Impact of Weight on Quality of Life-Lite (IWQOL-Lite) - Italian version
IWQOL-Lite is the short version of the original IWQOL and is composed by 31 items. The questionnaire is self-report and consists of 5 scales assessing the impact of weight on QoL-related factors such as Physical Functioning, Self-Esteem, Sexual Life, Public Distress and Work.
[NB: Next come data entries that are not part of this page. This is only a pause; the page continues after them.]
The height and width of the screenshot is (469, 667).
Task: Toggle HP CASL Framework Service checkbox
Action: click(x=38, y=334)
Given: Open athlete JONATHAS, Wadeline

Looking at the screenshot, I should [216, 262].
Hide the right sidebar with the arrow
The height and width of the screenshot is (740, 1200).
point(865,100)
IWQOL-Lite has shown high internal consistency and high test-retest reliability [47, 48]
The Outcome Questionnaire (OQ 45.2) - Italian translation
The OQ 45.2 is an self report questionnaire developed by Michael Lambert in 1996 . The OQ 45 items version is a measure of outcome and it is designed in order to collect repeated measures of patient progress during therapy and after its conclusion. This instrument is one of the most used in psychotherapy research in the U.S. . The OQ 45.2 is composed by 45 items that form 3 scales: Symptom Distress (SD), Interpersonal Relations (IR) e Social Role (SR), and a Global Index.
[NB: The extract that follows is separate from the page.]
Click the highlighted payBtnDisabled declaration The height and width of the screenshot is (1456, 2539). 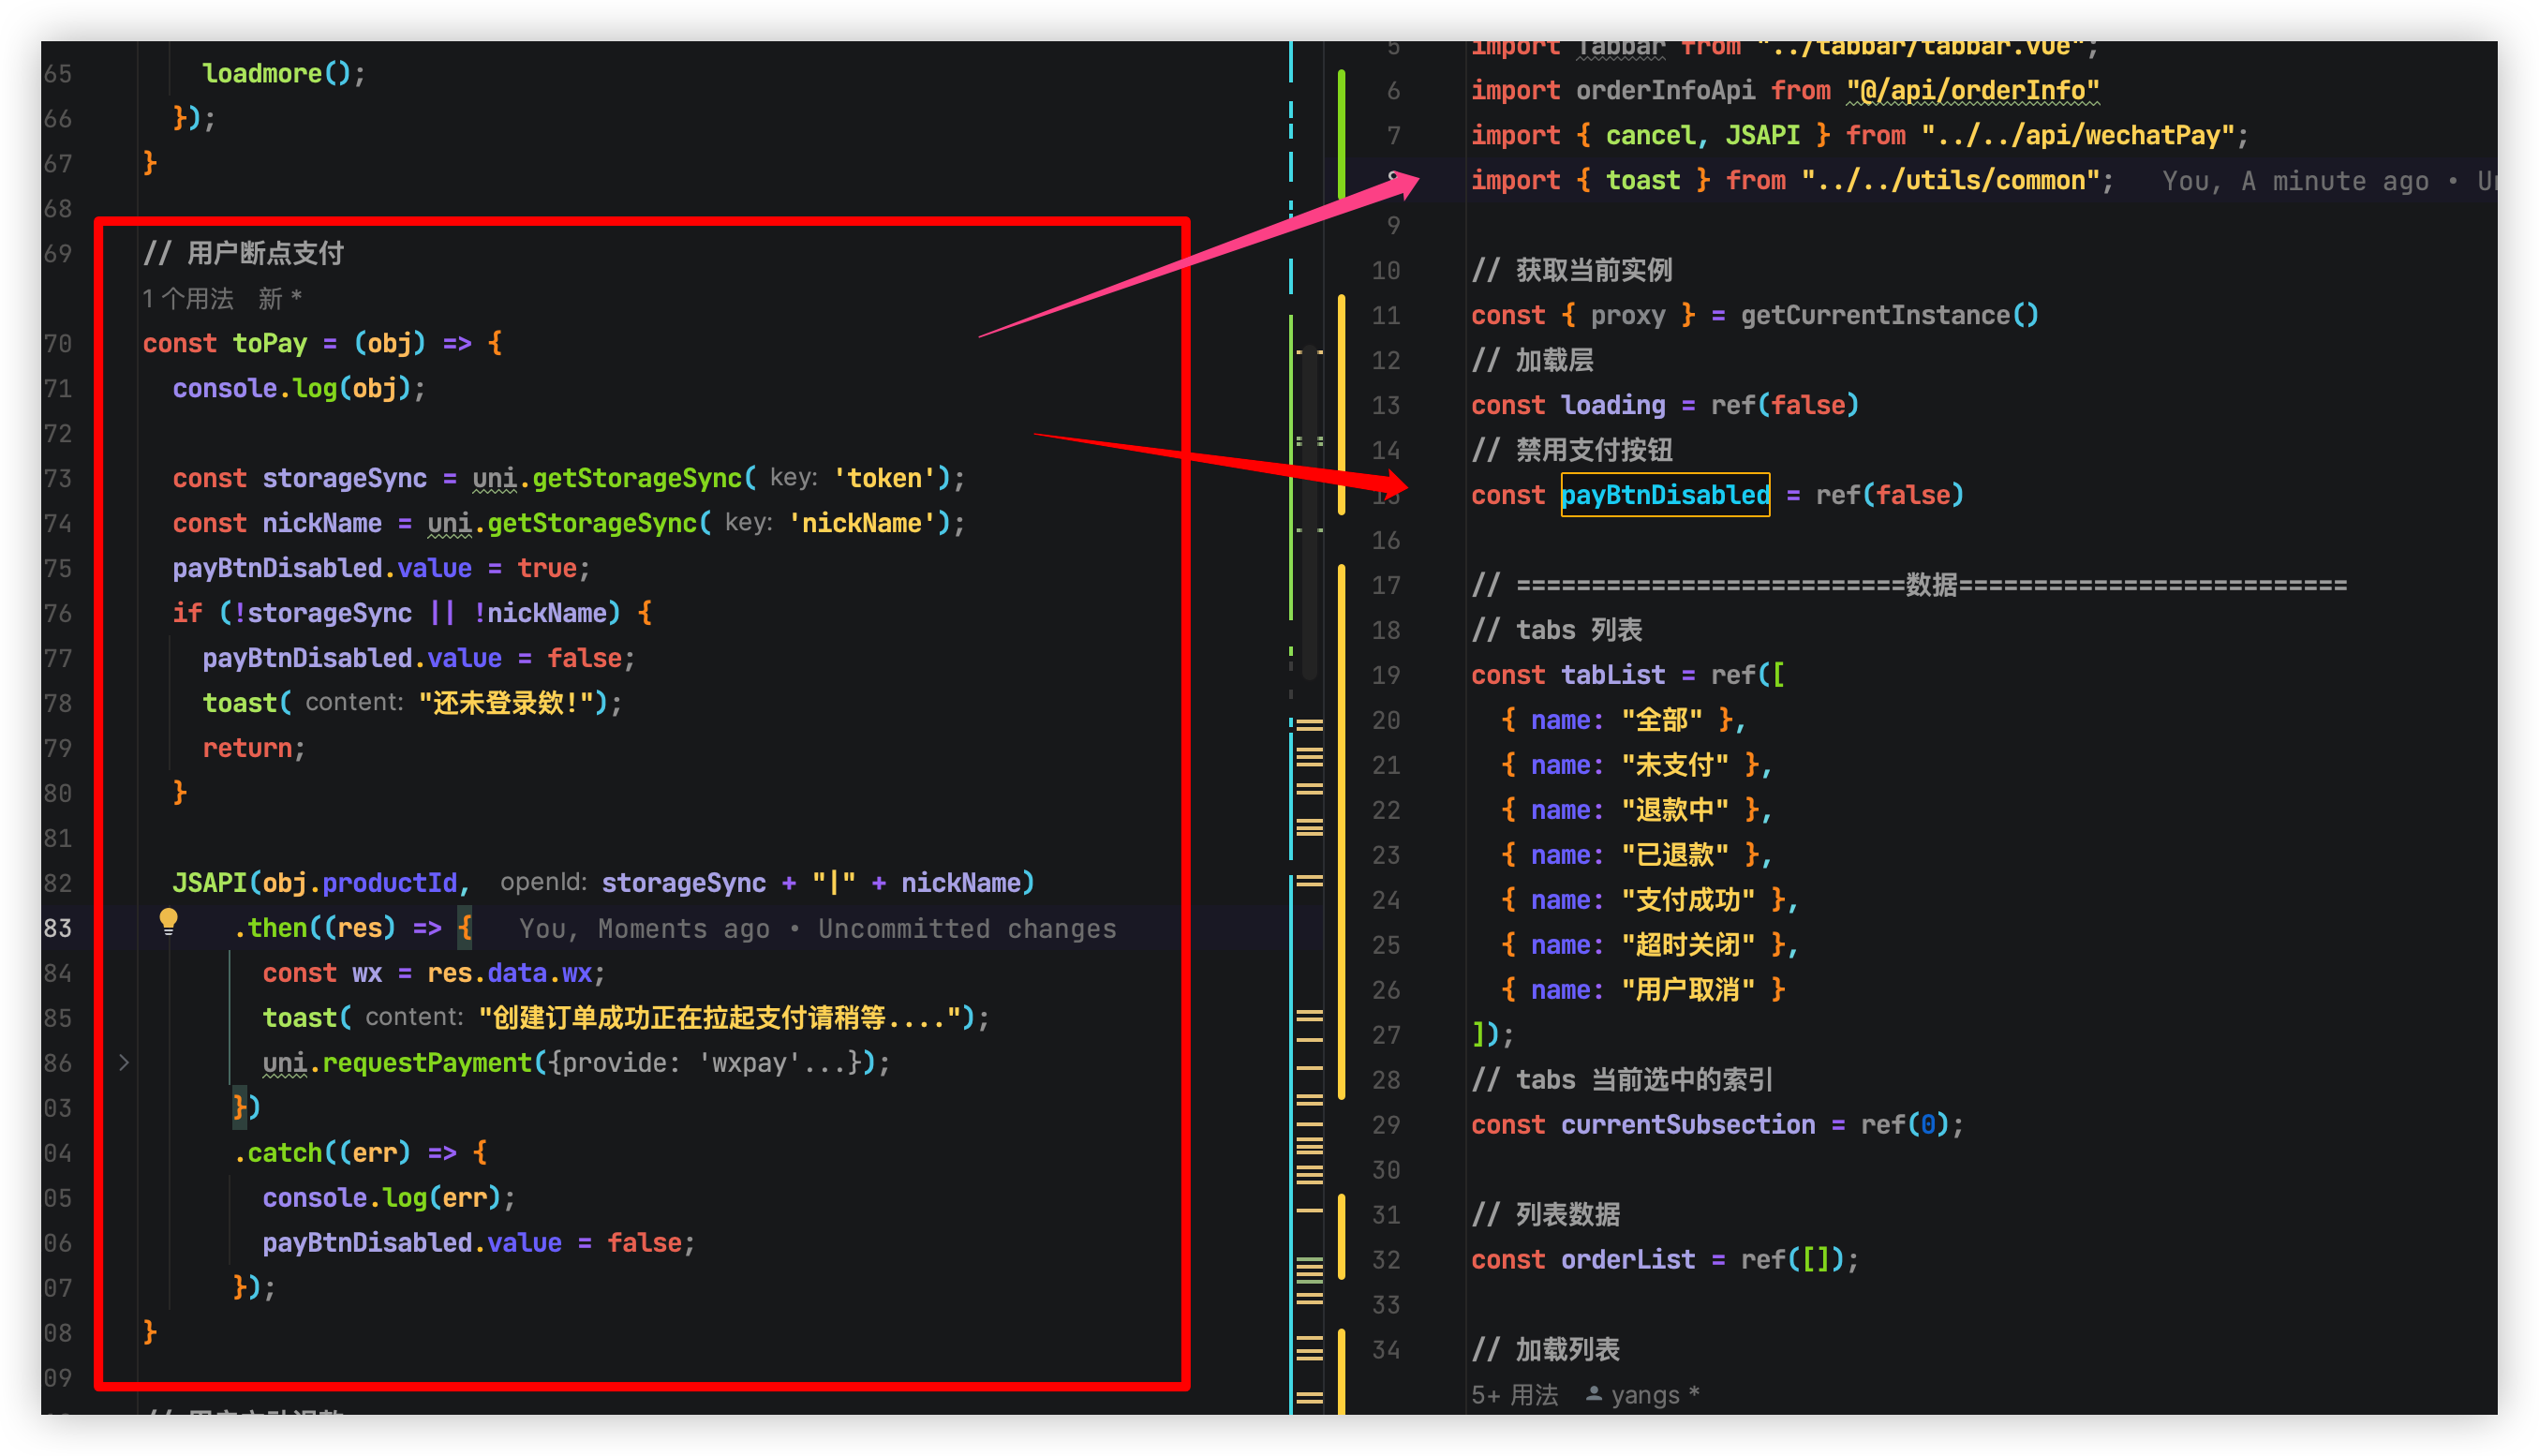coord(1665,495)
Descriptive statistics (means ± SD, or median and interquartile ranges, as appropriate) will be used to describe the study sample with regard to baseline characteristics. Before selecting the most appropriate statistical tests, assumptions for parametric analyses will be checked. Repeated-measure ANCOVA will be used in order to evaluate the effects of the intervention when data do not violate the parametric assumptions. The mean differences between intervention and control group with 95% confidence intervals will be calculated. Analyses will be adjusted for possible confounders such as gender and age. Also effect modification will be investigated using interaction terms between intervention group and gender and age, respectively. If data violate parametric assumptions, we will use the exact methods with Monte Carlo approximation, a series of non-parametric statistical algorithms that enable researchers to make reliable inferences when data are sparse, heavily tied or unbalanced, not normally distributed, or fail to meet any of the underlying assumptions necessary for reliable results using the standard asymptotic method . The Mann-Whitney test with Monte Carlo approximation will be used for independent measures, the Wilcoxon rank-sum test for repeated measures and the Fisher exact test for categorical variables. Weight data will be analyzed with an intention-to-treat (ITT) approach with dropouts assumed to have regained 0,3 kg per month, an assumption already used in previous studies [12, 51]. Differently, missing data in the other variables will be replaced with baseline observation carried forward (BOCF) or last observation carried forward (LOCF) as appropriate, assuming no improvement for non-responders patients. Odds ratios with 95% confidence intervals will be also calculated at each follow-up time-point with respect to: 1) the percentage of participants maintaining or improving weight lost at discharge and 2) the percentage gaining a 5% and a 10% of baseline weight reduction for the TECNOB group in comparison with the control group. Finally, logistic regression will be used in order to find out predictors of treatment success defined as weight loss maintenance at the final follow-up time-point.
A confirmatory statistical test with alpha = 0,05 two-sided will be used for the primary outcome (weight loss in Kilograms), whereas explorative statistical tests will be used for all the secondary outcomes. Given the exploratory feature of the latter tests, critical alpha will be maintained at 0,05 two-sided without any correction for multiple comparisons.
All data analyses will be performed using the Statistical Package for the Social Sciences (version 12.0; SPSS, Inc., Chicago, IL).